Es como si en Mistral el descubrimiento notable de una aproximación ante las
entidades del mundo para mostrárnoslas en su prestancia única, fuera la
instancia que al parecer sólo la poesía puede lograr.
El gesto de lectura que
se adivina en Tala nos insta a leer la poesía de Mistral como un
discurso que hay que ir deshojando paulatinamente para admirar su intimidad más
oculta como si en la desnudez de su lenguaje las cosas se nos revelaran en su
propia particularidad: nada de artificios, ideas accesorias, ni malabares
barrocos o neobarrocos, ni menos apología de tal o cual discurso de ocasión.
Pareciera ser que en Tala las palabras que Mistral convoca para tejer su
escritura, son una especie de sutil mecanismo de develación. Sin espacio para
la culpa, ni menos viendo a la poesía como salvación de no sabemos qué cosa, ni
menos como compensación de algo aproximado al pecado, la poesía de la Mistral se nos otorga como
el discurso más apto para entender ese ejercicio de percepción paciente,
solitario y callado, pero no menos severo en su economía y sobriedad, para
hacernos palpable de una vez por todas que lo que llamamos “realidad” no se fundamenta
trascendiendo al mundo, sino que es su pura presencia inmanente.
II
La
publicación de Lagar en 1954, nos
pone a los lectores de Gabriela Mistral ante una de las obras poéticas más
portentosas del idioma en lo que fue el siglo XX. No tanto por el cariz
experimental de su propuesta, ni tampoco por el temple transgresor evidente que
se habría esperado de una obra lírica que convivió con las más diversas
manifestaciones vanguardistas. En absoluto, en Lagar lo que es dable de rastrear con asombro y maravilla es el
modo en que esta poesía, asumiéndose como un lenguaje tallado en la roca
multiforme del idioma, se nos muestra siempre como una cordillera viva que ha
enseñado ser la piedra fundadora de la imaginación terráquea. Hay en Lagar una manera de establecer vínculos
hacia una sensibilidad oracular que entiende en su matriz una serie de
elementos básicos, cuasi arcaicos, decidores en la búsqueda de su constitución
poética: ahí se advierte la crudeza del sol cordillerano, los ojos de la poeta
que se ve a sí misma como habitante animal de una temperatura ardiente expuesta
en las latitudes rocosas de las alturas cordilleranas y que oficia un rito de
purificación. La cordillera es madre, pero también cuerpo arisco de poseer y la
poeta, tropezando, pero admirando y poseyendo las diversas texturas pétreas que
le salen al camino, lleva a cabo una verdadera procesión para hacer suya esa
energía elemental de las cosas que se manifiestan en su modo rústico, casi ajeno
al lenguaje, pero que sólo tiene al lenguaje como forma de designarse en su
errancia.
Mistral en Lagar
es una piedra, en tanto acendrada por un rostro esparcido por multitud de
espacios, como por ser la presencia que dispone en su prestancia “cordillerana”

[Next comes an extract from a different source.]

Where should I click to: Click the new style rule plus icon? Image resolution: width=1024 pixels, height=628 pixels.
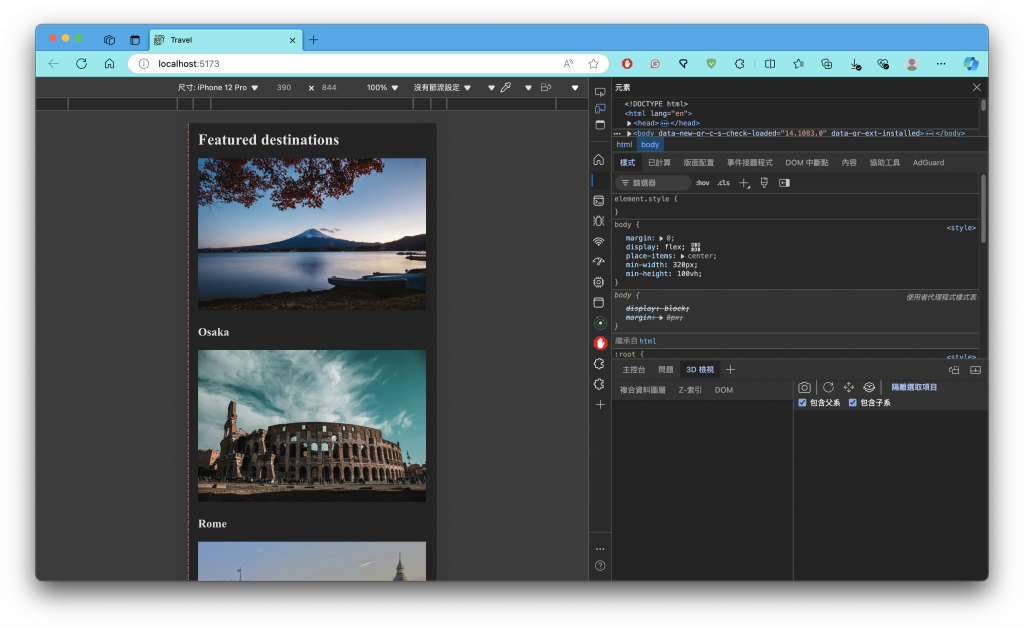point(743,183)
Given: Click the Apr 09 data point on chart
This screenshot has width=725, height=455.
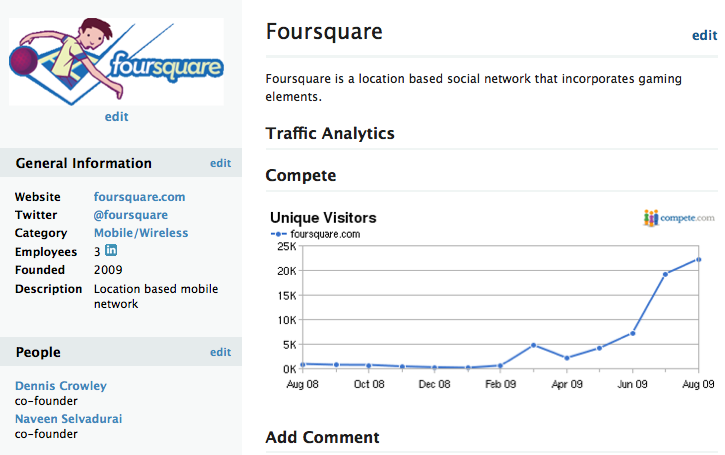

de vigor, soledad y piel caldeada ante el sol implacable de la naturaleza y del
lenguaje, un punto de referencia ineludible para configurar su propia razón de
ser, para asimilarse a esa identidad que hace de todo poeta y su escritura, uno
solo en su amplitud física, en su amplitud material, donde cada palabra, y cada
vocablo es una presencia granítica de logro y maravilla.
Ahora bien, siempre se ha
hecho alusión en el mundo crítico a la “religiosidad” mistraliana: una mezcla
muy belle epoque de teosofía,
judaísmo, espiritismo, cristianismo católico y un vago orientalismo en sintonía
con esa sensibilidad modernista de cambio de siglo que Amado Nervo y cierto Rubén
Darío encarnan a la perfección, pero que tienen también en Leopoldo Lugones y Julio
Herrera y Reissig sus cultores más eximios. Tal vez hay ahí igualmente esa
predilección epocal, más allá de temas, por el agnosticismo que se aprecia,
asimismo, en la mejor poesía de Pedro Prado, característica de un muy peculiar
“espiritualismo laico” que busca, en los restos del simbolismo francés y del
modernismo hispanoamericano, un modo de establecer un discurso alterno tanto a
la ortodoxia cristiana como a la ideología positivista que hizo verdaderos
estragos en la sensibilidad intelectual de principios de siglo. En fin,
referirse a la sensibilidad metafísica y/o religiosa de nuestros poetas de
1900, es una tarea ardua y aún en ciernes. De todo ese mundo aún tan poco
conocido por nosotros, lo que me importa acá es sólo insinuar que en ese
contexto, Mistral adopta en Lagar un
temple, una actitud que, a falta de mejor nombre, se le ha llamado como
“budista”: una contemplación enraizada en sí misma que renuncia a las cosas en
el instante mismo de aprehenderlas al constatar en ellas, en doble paradoja,
puras apariencias y, por ende, engaños metafísicos, pero a su vez, una
invitación a desentrañar la quintaesencia de ese vacío fundante que implica la
contemplación de esas mismas cosas en su más intrínseca naturaleza. Creo que Luis
Oyarzún intuyó eso de modo muy pertinente al referirse a la “experiencia
espiritual de las cosas físicas” que se desprende de la lectura de los poemas
de Mistral. A mi entender, será ahí donde se puede vislumbrar un vínculo no
menor entre esa admiración que se tiene por aquel lenguaje tan mistraliano que
se desea a sí mismo en su concentración pasmada y esa nada –vía Sartre, y
Heidegger, pero también, probablemente vía Blanchot- que nuestra propia
experiencia cultural y epocal ha asumido como parte primordial de su
constitución contemporánea.
Es así que un libro como Lagar, nos conecta en un presente donde
es muy probable que Mistral nos muestre la experiencia primordial de establecer
en la paradoja de la aprehensión de las cosas –los referentes- un vacío que
sólo puede constatarse como lenguaje: palabras que son fantasmas, efigies
amadas que son sombras. Esa nada que llama hacia la disolución del sentido y
que es quizás para Mistral fuente de sosiego y reposo.